The aircraft will be delivered between 2028 and 2033, IAG said.
Urban Logistics shares rose 3.7%, while LondonMetric lost 0.1%.
LondonMetric agreed a GBP698.9 million deal to acquire Urban Logistics, as it hailed the warehousing sector as its "strongest conviction call" in the UK real estate market. Each Urban Logistics shareholder is to receive 0.5612 of a new LondonMetric share, and 42.8 pence in cash.
Based on the 191.5p closing price of LondonMetric shares on Thursday, the deal values Urban Logistics shares at 150.3p each, and the entire issued and to be issued ordinary share capital at GBP698.9 million.

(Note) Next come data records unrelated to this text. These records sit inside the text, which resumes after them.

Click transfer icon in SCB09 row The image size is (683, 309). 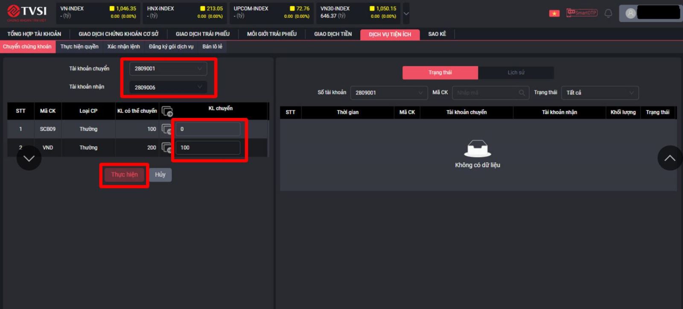pyautogui.click(x=166, y=129)
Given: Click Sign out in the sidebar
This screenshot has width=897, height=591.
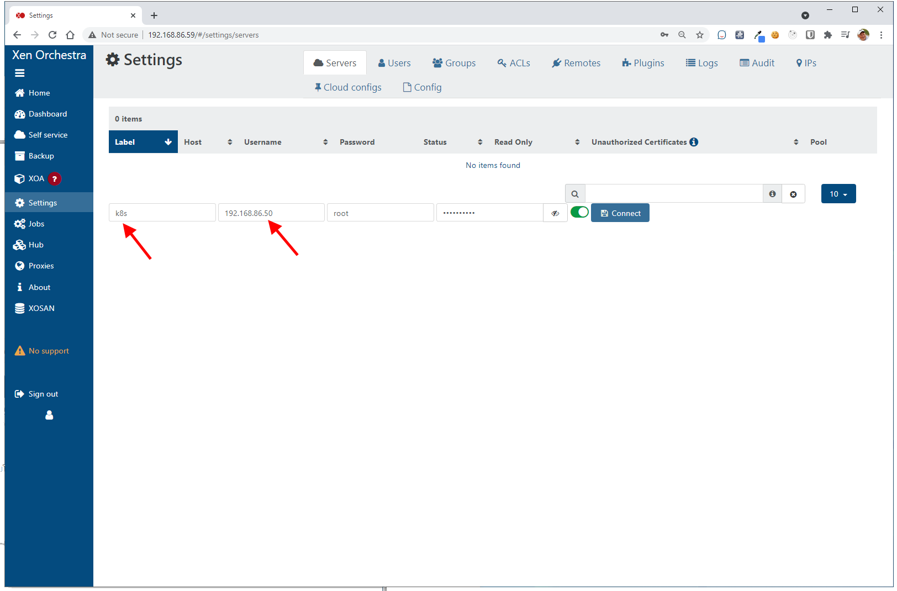Looking at the screenshot, I should pyautogui.click(x=43, y=394).
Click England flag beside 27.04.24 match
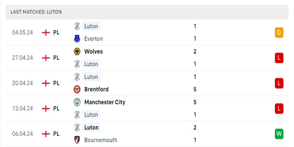The width and height of the screenshot is (294, 147). pyautogui.click(x=46, y=58)
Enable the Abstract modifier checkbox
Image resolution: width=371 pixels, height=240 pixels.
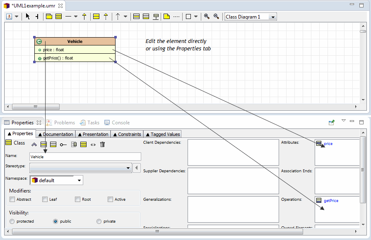(12, 200)
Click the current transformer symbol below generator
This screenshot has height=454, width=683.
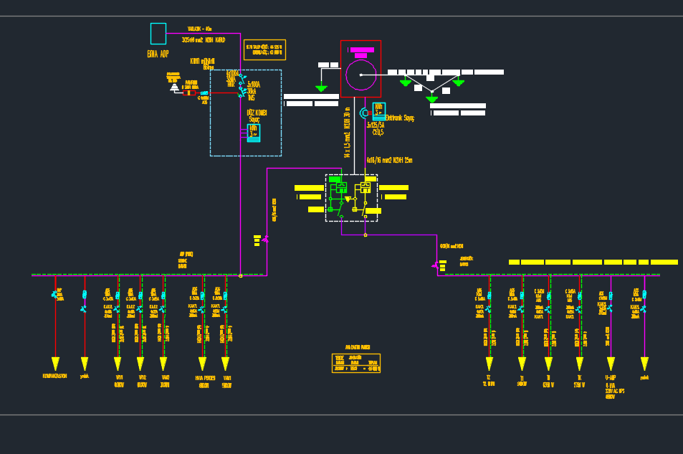pyautogui.click(x=364, y=113)
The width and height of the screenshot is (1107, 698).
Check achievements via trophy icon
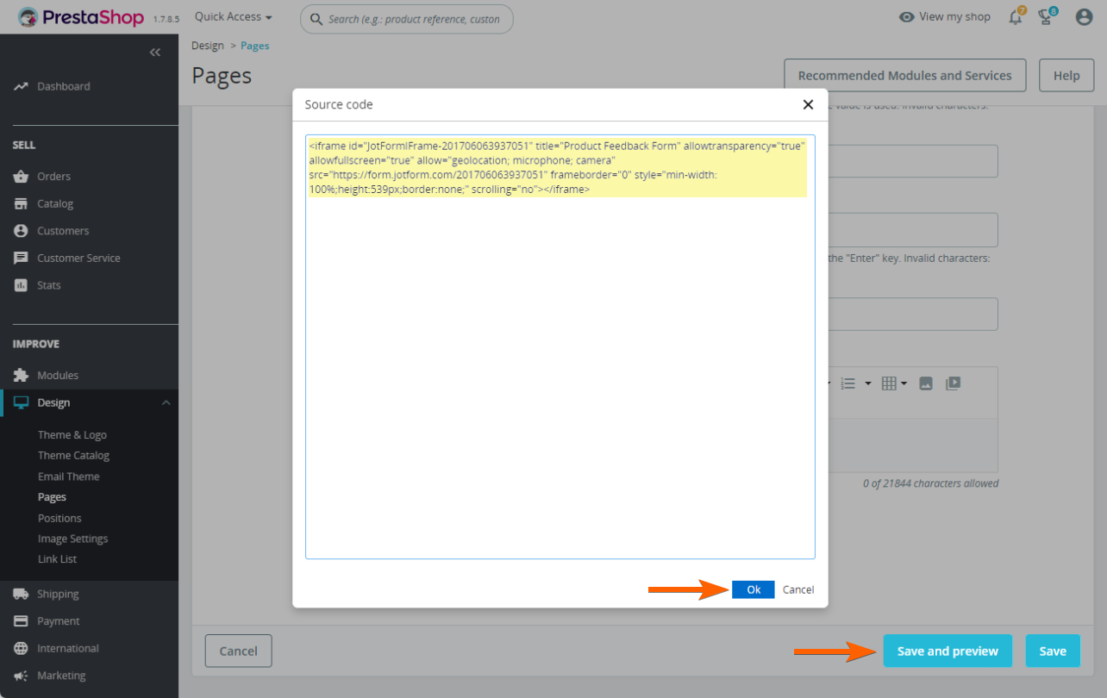coord(1046,16)
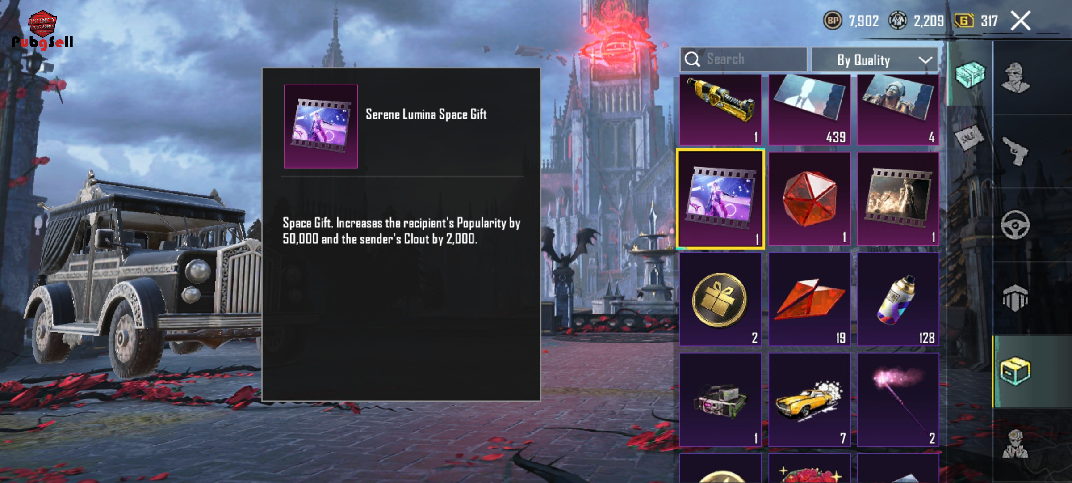This screenshot has width=1072, height=483.
Task: Open the character emote category at bottom
Action: coord(1015,444)
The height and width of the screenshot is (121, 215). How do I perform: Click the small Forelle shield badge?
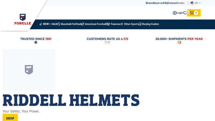click(x=36, y=42)
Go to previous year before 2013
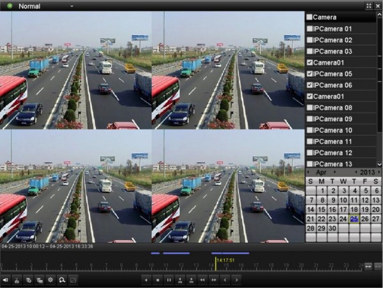 pos(356,172)
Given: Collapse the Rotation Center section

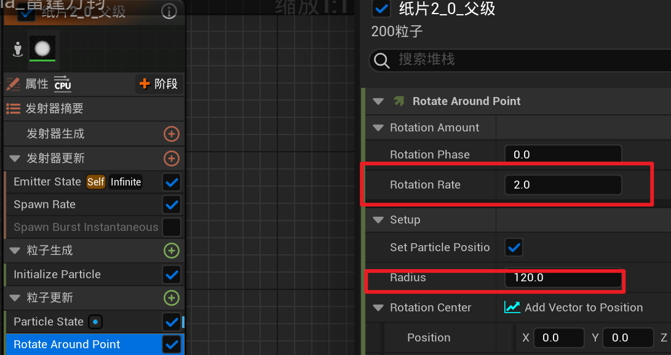Looking at the screenshot, I should (x=378, y=308).
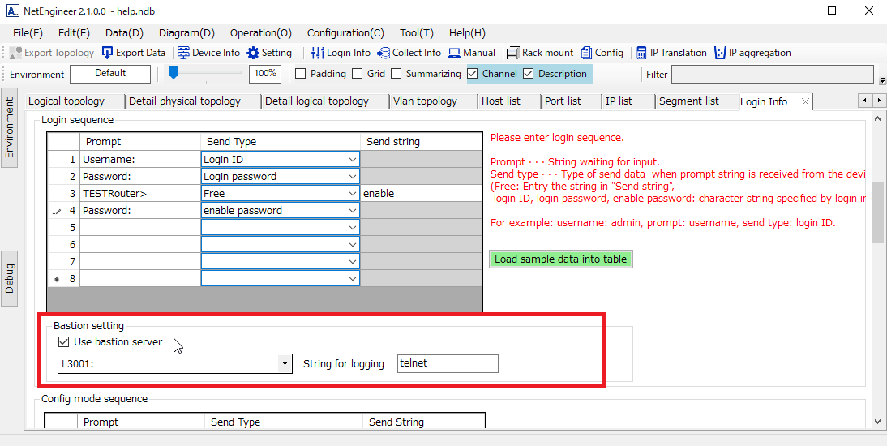Open the Manual toolbar icon
This screenshot has width=887, height=446.
(x=454, y=53)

"This is an excellent transaction that grows our urban logistics platform and supports our triple net strategy. Urban warehousing remains our strongest conviction call for organic rental growth across the UK real estate market. The portfolio is well located, highly reversionary and our asset management focus will ensure that it delivers reliable, repetitive and growing income-led returns," LondonMetric CEO Andrew Jones said.

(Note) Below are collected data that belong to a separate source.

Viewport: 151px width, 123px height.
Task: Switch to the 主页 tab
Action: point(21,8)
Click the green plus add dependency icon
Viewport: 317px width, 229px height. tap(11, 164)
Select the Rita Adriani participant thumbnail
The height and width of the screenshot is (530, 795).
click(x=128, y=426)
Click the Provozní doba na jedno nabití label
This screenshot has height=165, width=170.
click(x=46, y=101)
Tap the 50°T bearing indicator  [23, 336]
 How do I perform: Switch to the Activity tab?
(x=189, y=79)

"We have a demonstrable track record of successfully executing on M&A and we expect the transaction will deliver substantial synergies, cost savings and accelerated earnings growth. Our scale will continue to deliver enhanced access to capital, more debt optionality, increased share liquidity and larger investment opportunities."
Travis Perkins rose 5.6%, though SIG shed 9.8%. Travis Perkins named SIG's boss Gavin Slark as its next chief executive.
Slark is to join the Northampton-based building supplies firm "no later than" January 1.
Travis Perkins had announced in March that Pete Redfern was leaving the CEO post due to ill health. Redfern became CEO in September of last year.
Slark had an 11-year stint as CEO of Dublin-based building materials and construction products supplier Grafton Group PLC which ended in 2022.
"The board and I are delighted that Gavin has agreed to join us. We are all very much looking forward to working with him. Gavin brings with him unrivalled experience of the sector in addition to a long pedigree as a CEO of significant public companies. Gavin is well placed to continue the work we have started to refocus and change the way we operate in order to better serve our customers and work effectively with our suppliers, as well as engage and motivate our teams," Chair Geoff Drabble said.
SIG, a Sheffield, England-based supplier of insulation and building products, said it has received notice from Slark of his resignation.
"Gavin will continue as SIG's CEO for a transitionary period, until a date no later than 31 December 2025," SIG said, adding that the process to find a new CEO is underway.